Meikle contends that Marx's labor theory of value logically follows from his view of human history. He argues that since human labor and labor time are fundamental to all historical forms, all historical categories, including value, derive their essence from human labor. However, this assertion is problematic. While it's true that all societies have concrete, useful labor and a method for measuring labor time, it doesn't necessarily imply that the value of commodities in capitalist society is solely determined by the quantity of socially necessary labor embodied in them. Many economists, including Marxists, have criticized the labor theory of value. Cohen, in his "Marx's Theory of History," demonstrates that a Marxist theory of history, emphasizing laboring activities, isn't contingent on the value theory. However, Meikle is compelled to defend the value theory because his account of Marx's essentialism heavily relies on it (albeit based on a misinterpretation of Marx's discussion of the value form).
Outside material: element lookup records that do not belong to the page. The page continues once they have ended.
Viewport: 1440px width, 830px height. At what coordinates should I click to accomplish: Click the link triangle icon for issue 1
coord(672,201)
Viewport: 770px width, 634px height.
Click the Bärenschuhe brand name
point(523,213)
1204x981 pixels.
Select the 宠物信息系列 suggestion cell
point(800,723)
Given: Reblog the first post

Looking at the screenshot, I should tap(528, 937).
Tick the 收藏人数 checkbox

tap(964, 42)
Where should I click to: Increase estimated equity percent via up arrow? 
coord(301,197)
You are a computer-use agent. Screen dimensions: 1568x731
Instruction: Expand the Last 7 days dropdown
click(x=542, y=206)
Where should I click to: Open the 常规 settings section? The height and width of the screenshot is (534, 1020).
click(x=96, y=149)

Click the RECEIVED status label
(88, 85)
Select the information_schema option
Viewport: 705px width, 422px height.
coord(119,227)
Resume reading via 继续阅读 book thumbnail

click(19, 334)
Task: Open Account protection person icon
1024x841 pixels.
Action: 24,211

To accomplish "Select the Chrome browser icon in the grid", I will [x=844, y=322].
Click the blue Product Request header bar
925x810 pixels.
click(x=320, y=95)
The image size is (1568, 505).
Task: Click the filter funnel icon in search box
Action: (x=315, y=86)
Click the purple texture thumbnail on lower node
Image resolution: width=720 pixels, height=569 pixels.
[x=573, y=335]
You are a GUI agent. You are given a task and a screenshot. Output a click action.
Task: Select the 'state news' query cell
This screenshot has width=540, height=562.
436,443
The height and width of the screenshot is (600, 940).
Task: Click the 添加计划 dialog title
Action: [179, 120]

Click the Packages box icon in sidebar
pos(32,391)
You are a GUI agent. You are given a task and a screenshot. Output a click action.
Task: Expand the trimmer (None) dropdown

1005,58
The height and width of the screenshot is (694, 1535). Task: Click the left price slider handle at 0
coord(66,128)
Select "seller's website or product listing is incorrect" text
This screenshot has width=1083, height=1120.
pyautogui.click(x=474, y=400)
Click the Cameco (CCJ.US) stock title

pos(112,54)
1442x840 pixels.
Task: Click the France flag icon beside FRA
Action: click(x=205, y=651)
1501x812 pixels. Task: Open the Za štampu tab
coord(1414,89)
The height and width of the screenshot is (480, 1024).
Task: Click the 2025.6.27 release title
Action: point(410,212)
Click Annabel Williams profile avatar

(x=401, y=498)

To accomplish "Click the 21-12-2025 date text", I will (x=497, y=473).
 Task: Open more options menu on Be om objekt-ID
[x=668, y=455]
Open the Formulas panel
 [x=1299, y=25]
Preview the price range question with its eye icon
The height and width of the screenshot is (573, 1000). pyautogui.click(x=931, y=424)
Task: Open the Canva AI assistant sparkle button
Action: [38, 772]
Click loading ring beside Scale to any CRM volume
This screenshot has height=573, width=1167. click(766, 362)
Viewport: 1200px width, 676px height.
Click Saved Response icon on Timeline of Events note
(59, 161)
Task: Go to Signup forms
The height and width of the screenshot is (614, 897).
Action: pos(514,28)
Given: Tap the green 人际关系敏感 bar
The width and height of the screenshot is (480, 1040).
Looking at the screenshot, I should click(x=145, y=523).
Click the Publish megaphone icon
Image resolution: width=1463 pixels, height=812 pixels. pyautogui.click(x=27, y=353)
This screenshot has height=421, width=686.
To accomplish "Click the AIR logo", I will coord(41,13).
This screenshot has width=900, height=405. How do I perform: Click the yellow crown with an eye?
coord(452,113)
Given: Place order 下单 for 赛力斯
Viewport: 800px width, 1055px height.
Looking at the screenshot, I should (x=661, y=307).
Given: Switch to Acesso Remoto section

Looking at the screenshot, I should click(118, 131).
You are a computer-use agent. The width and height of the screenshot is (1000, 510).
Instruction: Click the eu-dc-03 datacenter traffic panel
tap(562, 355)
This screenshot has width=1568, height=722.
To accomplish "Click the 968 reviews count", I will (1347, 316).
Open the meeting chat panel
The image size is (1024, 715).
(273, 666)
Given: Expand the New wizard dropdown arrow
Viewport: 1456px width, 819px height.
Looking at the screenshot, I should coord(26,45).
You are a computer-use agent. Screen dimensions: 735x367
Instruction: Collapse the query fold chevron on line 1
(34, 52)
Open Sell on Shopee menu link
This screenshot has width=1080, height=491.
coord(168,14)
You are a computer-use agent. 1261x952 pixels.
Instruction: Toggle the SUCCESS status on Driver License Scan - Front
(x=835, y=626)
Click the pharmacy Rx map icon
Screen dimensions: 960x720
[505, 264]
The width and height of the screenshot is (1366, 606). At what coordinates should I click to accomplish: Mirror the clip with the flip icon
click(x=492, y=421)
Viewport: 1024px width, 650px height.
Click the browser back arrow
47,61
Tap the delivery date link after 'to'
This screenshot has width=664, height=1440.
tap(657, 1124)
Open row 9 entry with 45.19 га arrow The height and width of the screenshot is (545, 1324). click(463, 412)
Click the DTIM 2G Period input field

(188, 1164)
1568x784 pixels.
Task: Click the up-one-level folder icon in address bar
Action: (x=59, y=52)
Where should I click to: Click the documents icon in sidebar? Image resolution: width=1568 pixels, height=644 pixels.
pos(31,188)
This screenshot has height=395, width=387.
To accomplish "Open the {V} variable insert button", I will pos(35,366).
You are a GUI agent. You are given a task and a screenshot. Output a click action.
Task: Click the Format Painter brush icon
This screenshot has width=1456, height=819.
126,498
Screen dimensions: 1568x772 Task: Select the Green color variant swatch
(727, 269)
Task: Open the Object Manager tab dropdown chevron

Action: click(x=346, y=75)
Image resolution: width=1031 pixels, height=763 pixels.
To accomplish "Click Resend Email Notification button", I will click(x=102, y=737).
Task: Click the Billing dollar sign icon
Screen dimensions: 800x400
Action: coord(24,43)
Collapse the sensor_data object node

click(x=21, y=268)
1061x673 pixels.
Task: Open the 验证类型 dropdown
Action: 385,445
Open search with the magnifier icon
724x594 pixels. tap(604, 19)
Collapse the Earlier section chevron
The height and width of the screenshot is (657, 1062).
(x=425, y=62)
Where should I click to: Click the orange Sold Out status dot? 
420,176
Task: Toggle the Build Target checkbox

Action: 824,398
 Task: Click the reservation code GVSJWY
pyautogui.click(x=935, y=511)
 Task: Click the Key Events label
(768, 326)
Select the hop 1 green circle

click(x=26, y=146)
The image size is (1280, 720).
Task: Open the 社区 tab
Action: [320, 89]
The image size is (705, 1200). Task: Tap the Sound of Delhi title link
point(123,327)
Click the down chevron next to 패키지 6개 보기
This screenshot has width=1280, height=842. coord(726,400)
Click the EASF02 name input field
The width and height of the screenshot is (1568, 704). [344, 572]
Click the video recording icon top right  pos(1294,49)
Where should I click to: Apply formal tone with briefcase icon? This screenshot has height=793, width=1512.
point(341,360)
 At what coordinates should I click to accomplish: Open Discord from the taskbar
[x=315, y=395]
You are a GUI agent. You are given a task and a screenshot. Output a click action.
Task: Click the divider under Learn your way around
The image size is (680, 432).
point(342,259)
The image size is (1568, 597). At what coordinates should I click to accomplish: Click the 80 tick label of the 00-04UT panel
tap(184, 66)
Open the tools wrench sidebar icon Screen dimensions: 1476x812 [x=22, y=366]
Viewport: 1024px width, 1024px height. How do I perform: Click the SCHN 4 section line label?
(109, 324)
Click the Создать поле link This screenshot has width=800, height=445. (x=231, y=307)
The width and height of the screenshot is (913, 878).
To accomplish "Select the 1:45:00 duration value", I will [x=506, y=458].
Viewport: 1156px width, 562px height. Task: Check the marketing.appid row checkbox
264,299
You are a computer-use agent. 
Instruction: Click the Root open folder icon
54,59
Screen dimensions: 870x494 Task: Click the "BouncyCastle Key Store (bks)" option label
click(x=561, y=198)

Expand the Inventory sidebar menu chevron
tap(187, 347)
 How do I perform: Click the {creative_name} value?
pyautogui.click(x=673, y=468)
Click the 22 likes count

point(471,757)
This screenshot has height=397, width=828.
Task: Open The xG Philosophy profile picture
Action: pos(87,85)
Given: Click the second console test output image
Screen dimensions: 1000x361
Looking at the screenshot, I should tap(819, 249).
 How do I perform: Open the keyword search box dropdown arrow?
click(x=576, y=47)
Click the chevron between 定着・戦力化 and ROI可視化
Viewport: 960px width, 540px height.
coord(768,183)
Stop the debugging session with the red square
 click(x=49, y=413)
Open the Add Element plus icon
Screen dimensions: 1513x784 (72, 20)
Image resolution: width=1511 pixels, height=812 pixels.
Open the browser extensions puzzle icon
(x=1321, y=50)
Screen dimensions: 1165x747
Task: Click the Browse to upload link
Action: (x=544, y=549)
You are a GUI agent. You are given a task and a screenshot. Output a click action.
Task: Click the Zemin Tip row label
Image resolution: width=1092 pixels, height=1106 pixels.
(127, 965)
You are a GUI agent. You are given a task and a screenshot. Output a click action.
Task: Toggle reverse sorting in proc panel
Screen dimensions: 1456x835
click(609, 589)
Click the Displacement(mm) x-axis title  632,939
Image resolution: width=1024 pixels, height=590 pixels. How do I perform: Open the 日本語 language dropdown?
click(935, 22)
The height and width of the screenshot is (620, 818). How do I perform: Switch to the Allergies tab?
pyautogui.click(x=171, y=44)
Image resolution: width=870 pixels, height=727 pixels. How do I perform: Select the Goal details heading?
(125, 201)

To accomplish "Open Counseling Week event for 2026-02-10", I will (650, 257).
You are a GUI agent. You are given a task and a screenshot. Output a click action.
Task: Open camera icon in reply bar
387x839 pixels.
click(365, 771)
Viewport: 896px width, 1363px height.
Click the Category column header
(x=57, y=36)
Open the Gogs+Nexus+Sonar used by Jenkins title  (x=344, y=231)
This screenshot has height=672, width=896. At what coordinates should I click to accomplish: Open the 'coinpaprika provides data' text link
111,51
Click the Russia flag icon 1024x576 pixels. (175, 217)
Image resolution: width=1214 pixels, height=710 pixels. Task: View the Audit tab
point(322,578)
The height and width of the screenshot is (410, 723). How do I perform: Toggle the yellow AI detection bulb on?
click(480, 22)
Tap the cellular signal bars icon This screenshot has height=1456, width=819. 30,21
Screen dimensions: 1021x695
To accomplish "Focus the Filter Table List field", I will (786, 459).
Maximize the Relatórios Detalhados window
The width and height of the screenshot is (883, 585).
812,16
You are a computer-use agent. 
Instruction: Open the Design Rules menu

Meikle offers a basic discussion of the differences between essentialism and atomism, mainly in Chapter 7 of his work. He characterizes atomists as those who seek to reduce everything to simple building blocks lacking complexity, often manifesting as methodological individualism in the social sciences. However, Meikle's portrayal is somewhat simplistic, suggesting that one must either be an essentialist or an atomist. This dichotomy is flawed, as one can acknowledge the essential structure of capitalism without subscribing to a teleological view of its development.

 

Essentialists, according to Meikle, believe in the existence of organic wholes or entities with inherent essences that cannot be reduced to their constituent parts. In the context of social sciences, this essentialist perspective sees society as an organic whole with its own internal logic and development. However, Meikle's argument overlooks the possibility of alternative perspectives that acknowledge the structural integrity of capitalism without attributing a predetermined telos to its development.

 

Meikle's attempt to demonstrate Marx's essentialism ultimately falls short. Marx's discussions of historical development cannot be neatly fitted into an essentialist framework. While there are instances in Marx's writings that may seem to reflect essentialist tendencies, such as in the early Economic and Philosophic Manuscripts and later in the Grundrisse, Marx explicitly rejects essentialism in works like The German Ideology and The Holy Family. These inconsistencies in Marx's writings pose a challenge to Meikle's argument for Marx's essentialism.

 

Furthermore, Meikle's assertion that Marx's major work, Capital, can be interpreted in ways other than essentialist underscores the complexity of Marx's thought. While there may be elements in Marx's writings that appear to align with essentialism, such as his emphasis on the internal logic of capitalism, there are also countervailing arguments against a strictly essentialist interpretation. For instance, Marx's analysis of historical materialism emphasizes the role of contingent historical factors in shaping social development, complicating any straightforward essentialist reading.

 

The question of whether these apparent elements of essentialism in Marx's writings can be reconciled with his broader theoretical framework remains unresolved. Meikle acknowledges the challenge of reconciling these inconsistencies, particularly regarding Marx's early writings, but does not provide a definitive resolution. It may be prudent to recognize the presence of inconsistent elements in Marx's thought and approach his work with a critical and nuanced perspective.

 

Meikle's attempt to demonstrate Marx's essentialism is not entirely convincing. While there are elements in Marx's writings that may suggest an essentialist problematic, there are also significant counterarguments against such a reading. The complexity of Marx's thought and the inconsistencies in his writings pose challenges to any straightforward interpretation, highlighting the need for a nuanced and critical approach to understanding his theoretical framework.